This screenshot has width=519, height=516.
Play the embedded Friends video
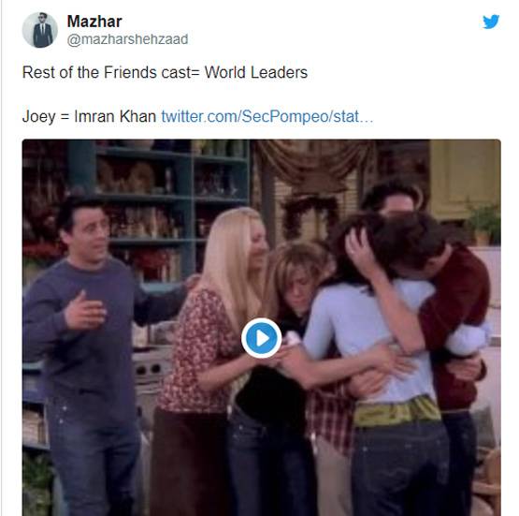[x=262, y=338]
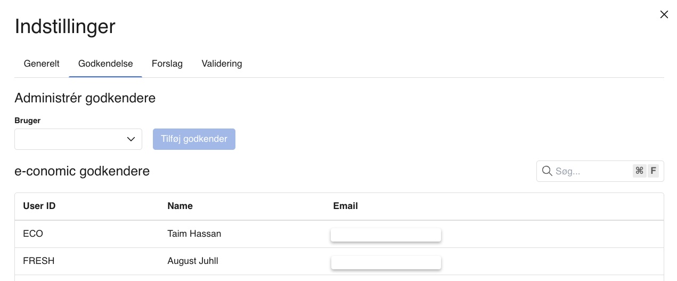Expand the Bruger dropdown chevron arrow
677x281 pixels.
(x=131, y=139)
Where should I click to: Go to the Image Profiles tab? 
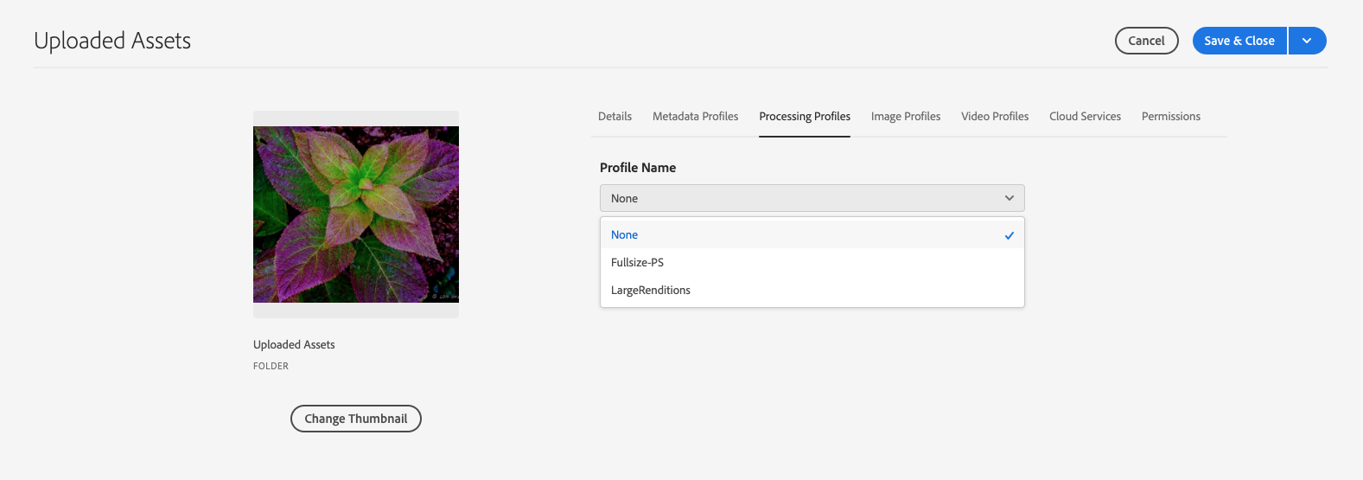tap(905, 117)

----------

- Task to carry out:
Transcribe the data exactly and leave no picture in the copy.

- Task solution:
This screenshot has width=519, height=516.
Play the embedded Friends video
[x=262, y=338]
Expand the Bruger dropdown chevron arrow
677x281 pixels.
(x=131, y=139)
Where should I click to: Go to the Image Profiles tab? 
tap(905, 117)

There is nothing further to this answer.